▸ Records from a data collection

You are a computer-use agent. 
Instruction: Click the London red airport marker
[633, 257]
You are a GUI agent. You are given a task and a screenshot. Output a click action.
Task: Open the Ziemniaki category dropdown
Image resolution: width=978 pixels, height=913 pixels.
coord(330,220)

▸ What to do
Change every "agent" in the records to "assistant" and keep everything else the same.

▸ Solution for this exercise
You are a computer-use assistant. 
Instruction: Click the London red airport marker
[633, 257]
You are a GUI assistant. You are given a task and a screenshot. Output a click action.
Task: Open the Ziemniaki category dropdown
Image resolution: width=978 pixels, height=913 pixels.
coord(330,220)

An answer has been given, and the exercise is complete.